**Requirement A:** Write out the listing from its first line through the line containing "tap(237, 275)", keeping every line unchanged.

**Page:**
▶
In addition, the Indenture permits the Corporation to incur or allow to exist any other Security Interest or Security Interests if the amount of Indebtedness secured under the Security Interest or Security Interests does not exceed 5% of the Corporation’s Consolidated Net Tangible Assets.
 
The Indenture covenant restricting Security Interests does not restrict the Corporation’s ability to sell its property and other assets and does not restrict any subsidiary of the Corporation from creating, assuming or otherwise having outstanding any Security Interests on its assets.
◀
**Input data:**
▶
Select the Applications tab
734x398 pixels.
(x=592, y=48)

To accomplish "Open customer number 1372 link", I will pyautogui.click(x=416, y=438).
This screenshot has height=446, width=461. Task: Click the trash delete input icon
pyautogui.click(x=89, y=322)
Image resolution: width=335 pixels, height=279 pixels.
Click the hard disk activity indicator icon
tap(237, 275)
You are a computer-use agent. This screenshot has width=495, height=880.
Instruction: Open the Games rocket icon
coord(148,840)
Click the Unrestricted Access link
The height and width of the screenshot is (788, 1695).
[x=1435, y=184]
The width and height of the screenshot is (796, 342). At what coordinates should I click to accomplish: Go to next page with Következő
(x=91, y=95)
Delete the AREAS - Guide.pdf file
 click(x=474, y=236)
◀
**Requirement B:** Based on the passage about the Indenture's limits on Security Interests, answer yes or no to each statement below, quoting the words that decide it. (i) Other Security Interests are allowed if the secured Indebtedness stays at or below 5% of the Corporation's Consolidated Net Tangible Assets. (ii) The covenant limits the Corporation's ability to sell its property. (iii) The covenant bars the Corporation's subsidiaries from having Security Interests on their assets.

**Correct result A:**
Select the Applications tab
734x398 pixels.
(x=592, y=48)

To accomplish "Open customer number 1372 link", I will pyautogui.click(x=416, y=438).
This screenshot has height=446, width=461. Task: Click the trash delete input icon
pyautogui.click(x=89, y=322)
Image resolution: width=335 pixels, height=279 pixels.
Click the hard disk activity indicator icon
tap(237, 275)

**Correct result B:**
(i) Yes: "if the amount of Indebtedness secured under the Security Interest or Security Interests does not exceed 5% of the Corporation’s Consolidated Net Tangible Assets"
(ii) No: "does not restrict the Corporation’s ability to sell its property and other assets"
(iii) No: "does not restrict any subsidiary of the Corporation from creating, assuming or otherwise having outstanding any Security Interests on its assets"